Roelof en Marlon timmeren stevig aan de weg in het Franse Mercurey. In één van de beroemdste wijngebieden ter wereld kochten zij een huis en wijngaarden. Zij volgden een wijnopleiding en maken er alweer een aantal jaren wijn. En het gaat goed! Roelof kocht onlangs wat hectare wijngaard bij, om witte Mercurey – Chardonnay natuurlijk – te kunnen gaan maken. In de reeks verslagen van Domaine de la Monette een nieuwe aflevering, over de recente ontwikkelingen. Eerdere afleveringen tref je hier.
Wijngaard
Winter? Tot begin december stonden we elke middag in trui, soms zelfs in T-shirt, in de wijngaard. Een jas kwam er niet aan te pas. Dat is nu wel even anders: in Bourgogne zijn de winters minstens zo koud als in Nederland, en ’s ochtends vroeg bij -8° de wijngaard in is wel even slikken. Gelukkig hebben we daar een bijpassend werkje voor: de sarmentage. Dat houdt in: het lostrekken van het snoeihout (druiven zetten zich vast in de geleidedraden) en ter plekke verbranden in de broulotte. Een opengeknipte oliedrum op een kruiwagen, die je achter je aan trekt door de rijen heen. Of voor je uit duwt; maakt weinig uit, de wind draait altijd halverwege de rij, aan het eind van de dag ben je volledig ‘gerookt’.
Een andere typische winteractiviteit is de handel in percelen wijngaard. Die komt aarzelend op gang na de oogst, beleeft zijn hoogtepunt in de winter en, net zoals in het voetbal, is er een eind aan het ’transferseizoen’. De oude eigenaar heeft doorgaans geen zin om de wijngaard nog een keer te snoeien, en de nieuwe moet wel op tijd kunnen beschikken over het perceel; medio maart zijn de transacties daarom wel rond. Voor ons goed nieuws deze week: we kunnen een klein stukje extra Mercurey kopen, maar dan wel in wit. Dat is relatief zeldzaam, en komt me goed uit. Hardstikke steil, pal op het zuiden, in een ’tochtgat’ waar het dal versmalt. Volgens de huidige eigenaar rijpt het daar altijd goed en verschimmelt het nooit. Er is alleen wel eens een keer hagelschade: het ligt aan de hagelgevoelige westkant van Mercurey. Het zal onze tiende cuvée worden, Mercurey blanc: ‘Roc blanc’, want zo heet het perceel.
Kelder
Het buitengewoon warme najaar en zachte begin van de winter heeft er dit jaar voor gezorgd dat alle malolactische gistingen ruim voor Kerst afgerond waren. Alle? Nee, één kleine cuvée bood dapper weerstand: onze Mercurey blanc Les Obus 2011. Gisten en malolactische bacteriën waren tegelijkertijd bezig om het appelzuur en de restsuikers te verwerken. Nu, eind januari, is de wijn eindelijk door z’n malo heen, na hem vijf weken lang tot 15° opgewarmd te hebben. We hebben de wijn direct licht gesulfiteerd; dat slaat de bacteriën knock-out, maar laat de gistcellen, die ongevoeliger zijn voor sulfiet, ongemoeid. Zonder concurrentie van de bacteriën kunnen de gisten eindelijk de laatste 8 gram/liter suiker oppeuzelen.

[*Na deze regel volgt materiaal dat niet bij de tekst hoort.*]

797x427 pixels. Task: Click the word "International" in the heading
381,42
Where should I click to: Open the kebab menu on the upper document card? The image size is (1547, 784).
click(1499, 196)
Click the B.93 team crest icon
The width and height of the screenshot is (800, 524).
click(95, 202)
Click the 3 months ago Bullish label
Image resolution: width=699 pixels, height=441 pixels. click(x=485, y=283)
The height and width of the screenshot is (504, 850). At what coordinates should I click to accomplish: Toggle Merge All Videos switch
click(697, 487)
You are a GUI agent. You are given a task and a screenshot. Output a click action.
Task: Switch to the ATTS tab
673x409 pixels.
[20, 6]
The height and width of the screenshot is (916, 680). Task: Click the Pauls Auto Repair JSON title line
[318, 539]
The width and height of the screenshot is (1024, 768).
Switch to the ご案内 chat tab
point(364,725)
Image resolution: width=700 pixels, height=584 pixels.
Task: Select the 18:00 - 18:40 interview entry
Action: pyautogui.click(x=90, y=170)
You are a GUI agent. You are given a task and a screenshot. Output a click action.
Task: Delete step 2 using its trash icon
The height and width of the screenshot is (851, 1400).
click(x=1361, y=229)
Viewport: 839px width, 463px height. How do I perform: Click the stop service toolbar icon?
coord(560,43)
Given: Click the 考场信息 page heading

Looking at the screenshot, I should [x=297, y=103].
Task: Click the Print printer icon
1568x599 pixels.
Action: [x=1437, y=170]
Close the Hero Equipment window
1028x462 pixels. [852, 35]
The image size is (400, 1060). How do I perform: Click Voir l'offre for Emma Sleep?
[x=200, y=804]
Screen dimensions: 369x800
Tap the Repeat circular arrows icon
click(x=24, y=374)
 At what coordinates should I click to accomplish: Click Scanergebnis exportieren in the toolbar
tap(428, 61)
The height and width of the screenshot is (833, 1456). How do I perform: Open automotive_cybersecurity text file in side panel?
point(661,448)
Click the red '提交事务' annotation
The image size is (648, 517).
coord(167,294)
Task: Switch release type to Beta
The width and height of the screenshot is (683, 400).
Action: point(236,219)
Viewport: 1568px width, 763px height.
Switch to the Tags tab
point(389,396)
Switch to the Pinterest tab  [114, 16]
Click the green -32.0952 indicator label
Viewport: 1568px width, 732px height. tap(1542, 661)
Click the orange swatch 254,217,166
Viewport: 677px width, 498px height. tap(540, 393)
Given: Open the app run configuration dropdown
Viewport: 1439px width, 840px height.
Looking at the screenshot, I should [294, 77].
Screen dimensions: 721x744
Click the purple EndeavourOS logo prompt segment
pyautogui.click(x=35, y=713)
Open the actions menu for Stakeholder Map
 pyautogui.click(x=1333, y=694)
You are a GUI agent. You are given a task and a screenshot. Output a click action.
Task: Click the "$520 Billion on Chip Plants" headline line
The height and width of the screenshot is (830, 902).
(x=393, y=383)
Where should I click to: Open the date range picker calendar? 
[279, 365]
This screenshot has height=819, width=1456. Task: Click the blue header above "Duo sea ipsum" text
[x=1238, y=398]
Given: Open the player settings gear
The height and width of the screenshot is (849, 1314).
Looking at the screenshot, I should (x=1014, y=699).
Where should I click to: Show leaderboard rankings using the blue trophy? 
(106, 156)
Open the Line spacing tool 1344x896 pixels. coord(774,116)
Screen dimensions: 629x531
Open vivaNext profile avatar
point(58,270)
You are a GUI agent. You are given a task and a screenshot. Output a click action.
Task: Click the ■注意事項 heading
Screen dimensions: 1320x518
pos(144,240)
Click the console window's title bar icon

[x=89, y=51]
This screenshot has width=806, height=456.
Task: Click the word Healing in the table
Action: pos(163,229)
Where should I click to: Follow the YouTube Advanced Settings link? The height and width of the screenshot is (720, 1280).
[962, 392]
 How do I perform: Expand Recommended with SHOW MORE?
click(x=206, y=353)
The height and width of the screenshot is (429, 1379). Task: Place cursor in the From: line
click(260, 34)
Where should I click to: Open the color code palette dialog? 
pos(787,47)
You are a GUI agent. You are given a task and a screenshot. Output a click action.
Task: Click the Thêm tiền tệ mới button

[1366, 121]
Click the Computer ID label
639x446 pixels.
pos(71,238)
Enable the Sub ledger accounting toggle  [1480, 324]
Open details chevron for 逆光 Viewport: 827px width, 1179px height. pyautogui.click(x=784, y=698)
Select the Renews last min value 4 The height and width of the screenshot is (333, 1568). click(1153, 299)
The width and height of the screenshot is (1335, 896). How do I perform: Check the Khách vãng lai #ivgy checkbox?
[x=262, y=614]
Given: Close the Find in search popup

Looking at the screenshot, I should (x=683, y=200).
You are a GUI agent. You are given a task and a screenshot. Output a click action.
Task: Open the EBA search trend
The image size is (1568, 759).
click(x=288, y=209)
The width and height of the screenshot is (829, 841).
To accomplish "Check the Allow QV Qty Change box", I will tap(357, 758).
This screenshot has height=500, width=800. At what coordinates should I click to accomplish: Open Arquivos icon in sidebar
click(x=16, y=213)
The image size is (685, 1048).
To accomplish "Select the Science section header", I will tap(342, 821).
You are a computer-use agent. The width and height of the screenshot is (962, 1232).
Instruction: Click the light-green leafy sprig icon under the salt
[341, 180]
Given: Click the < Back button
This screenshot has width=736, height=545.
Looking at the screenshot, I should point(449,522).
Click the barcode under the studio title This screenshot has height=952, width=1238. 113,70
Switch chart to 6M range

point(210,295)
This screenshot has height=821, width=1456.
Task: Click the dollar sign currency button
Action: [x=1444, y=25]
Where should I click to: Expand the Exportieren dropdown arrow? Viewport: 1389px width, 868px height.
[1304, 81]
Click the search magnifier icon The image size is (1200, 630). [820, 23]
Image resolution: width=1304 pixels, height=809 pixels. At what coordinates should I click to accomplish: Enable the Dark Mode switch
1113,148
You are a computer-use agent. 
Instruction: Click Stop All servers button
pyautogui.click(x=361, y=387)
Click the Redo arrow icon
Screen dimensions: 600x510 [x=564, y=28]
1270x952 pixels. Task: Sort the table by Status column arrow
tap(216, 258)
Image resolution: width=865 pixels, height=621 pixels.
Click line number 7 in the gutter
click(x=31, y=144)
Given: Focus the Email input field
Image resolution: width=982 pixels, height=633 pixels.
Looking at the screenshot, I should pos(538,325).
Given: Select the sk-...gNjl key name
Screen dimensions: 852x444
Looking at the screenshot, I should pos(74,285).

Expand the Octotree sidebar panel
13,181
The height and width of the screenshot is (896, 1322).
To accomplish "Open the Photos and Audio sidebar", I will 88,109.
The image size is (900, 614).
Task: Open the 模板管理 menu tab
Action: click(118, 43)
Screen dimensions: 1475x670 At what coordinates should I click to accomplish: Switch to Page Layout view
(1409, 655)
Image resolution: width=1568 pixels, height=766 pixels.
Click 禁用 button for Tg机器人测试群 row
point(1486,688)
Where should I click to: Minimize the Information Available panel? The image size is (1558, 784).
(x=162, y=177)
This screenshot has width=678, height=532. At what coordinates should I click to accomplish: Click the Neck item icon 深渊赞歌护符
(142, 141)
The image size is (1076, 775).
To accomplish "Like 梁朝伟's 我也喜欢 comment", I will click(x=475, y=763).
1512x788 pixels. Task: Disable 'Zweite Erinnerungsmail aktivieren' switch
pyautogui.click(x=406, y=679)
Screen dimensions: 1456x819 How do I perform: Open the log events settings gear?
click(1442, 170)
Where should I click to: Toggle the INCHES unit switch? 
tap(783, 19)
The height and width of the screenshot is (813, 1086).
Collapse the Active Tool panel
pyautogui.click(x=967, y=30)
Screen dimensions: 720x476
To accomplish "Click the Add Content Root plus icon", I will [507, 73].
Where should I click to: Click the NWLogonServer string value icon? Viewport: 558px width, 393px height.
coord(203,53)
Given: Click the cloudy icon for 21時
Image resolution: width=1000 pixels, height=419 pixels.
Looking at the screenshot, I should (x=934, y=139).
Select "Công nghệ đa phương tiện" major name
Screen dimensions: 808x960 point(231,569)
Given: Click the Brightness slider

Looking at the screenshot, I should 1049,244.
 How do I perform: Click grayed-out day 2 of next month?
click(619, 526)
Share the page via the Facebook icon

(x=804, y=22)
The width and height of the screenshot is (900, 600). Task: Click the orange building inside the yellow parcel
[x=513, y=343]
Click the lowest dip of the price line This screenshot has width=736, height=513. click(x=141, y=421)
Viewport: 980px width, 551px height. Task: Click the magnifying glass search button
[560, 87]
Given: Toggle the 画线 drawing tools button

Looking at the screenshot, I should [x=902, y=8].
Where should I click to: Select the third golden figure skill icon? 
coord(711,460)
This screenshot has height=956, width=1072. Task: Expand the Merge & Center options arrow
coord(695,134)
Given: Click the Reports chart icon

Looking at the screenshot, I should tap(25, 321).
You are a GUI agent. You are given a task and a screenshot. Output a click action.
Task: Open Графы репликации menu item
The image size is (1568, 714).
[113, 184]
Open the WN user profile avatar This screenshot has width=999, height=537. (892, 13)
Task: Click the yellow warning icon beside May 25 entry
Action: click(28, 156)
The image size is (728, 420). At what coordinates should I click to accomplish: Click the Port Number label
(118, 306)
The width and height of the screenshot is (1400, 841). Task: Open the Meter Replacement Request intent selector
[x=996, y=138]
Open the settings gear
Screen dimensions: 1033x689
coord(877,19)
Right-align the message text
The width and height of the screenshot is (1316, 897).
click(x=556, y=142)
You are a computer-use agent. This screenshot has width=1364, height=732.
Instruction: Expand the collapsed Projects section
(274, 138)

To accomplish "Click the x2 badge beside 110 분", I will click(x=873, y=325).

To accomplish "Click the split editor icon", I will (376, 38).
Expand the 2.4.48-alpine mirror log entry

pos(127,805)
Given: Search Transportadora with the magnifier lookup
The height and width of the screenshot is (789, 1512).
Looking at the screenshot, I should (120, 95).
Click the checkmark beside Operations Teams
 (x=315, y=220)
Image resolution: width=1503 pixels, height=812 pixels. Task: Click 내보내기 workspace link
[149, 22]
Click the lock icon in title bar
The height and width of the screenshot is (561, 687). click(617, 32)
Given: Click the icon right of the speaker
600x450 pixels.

Lange tijd hebben we ons een beetje zorgen gemaakt over deze wijn: de activiteit van de malolactische bacteriën remt de gisten af (concurrentie voor voedsel), en de aanwezigheid van onverteerde suiker vergroot het risico op de ontwikkeling van te veel azijnzuur (wat gelukkig niet gebeurd is). De ontwikkeling van het suikergehalte en het ‘volatiel’ gehalte (de hoeveelheid azijnzuur) hebben we twee maanden lang op de voet gevolgd. Gelukkig zitten we nu met de inmiddels gesulfiteerde wijn in veel veiliger vaarwater. Niet onbelangrijk, want het gaat om bijna 3.000 flessen.
Over sulfietgehaltes gesproken: sulfiet is niet iets om bang van te zijn. Het zit in vele voedingsmiddelen (bijvoorbeeld een bakje huzarensalade). De maximale hoeveelheden in wijn zijn strict voorgeschreven en worden even strict gecontroleerd. Onze wijnen (en die van vele goede producenten in de Bourgogne) zitten daar ver onder. We zitten meestal op ongeveer een kwart van de maximaal toegestane hoeveelheid. Van de sulfiet zul je geen hoofdpijn krijgen, hooguit van de alcohol, als je wat te uitbundig inneemt.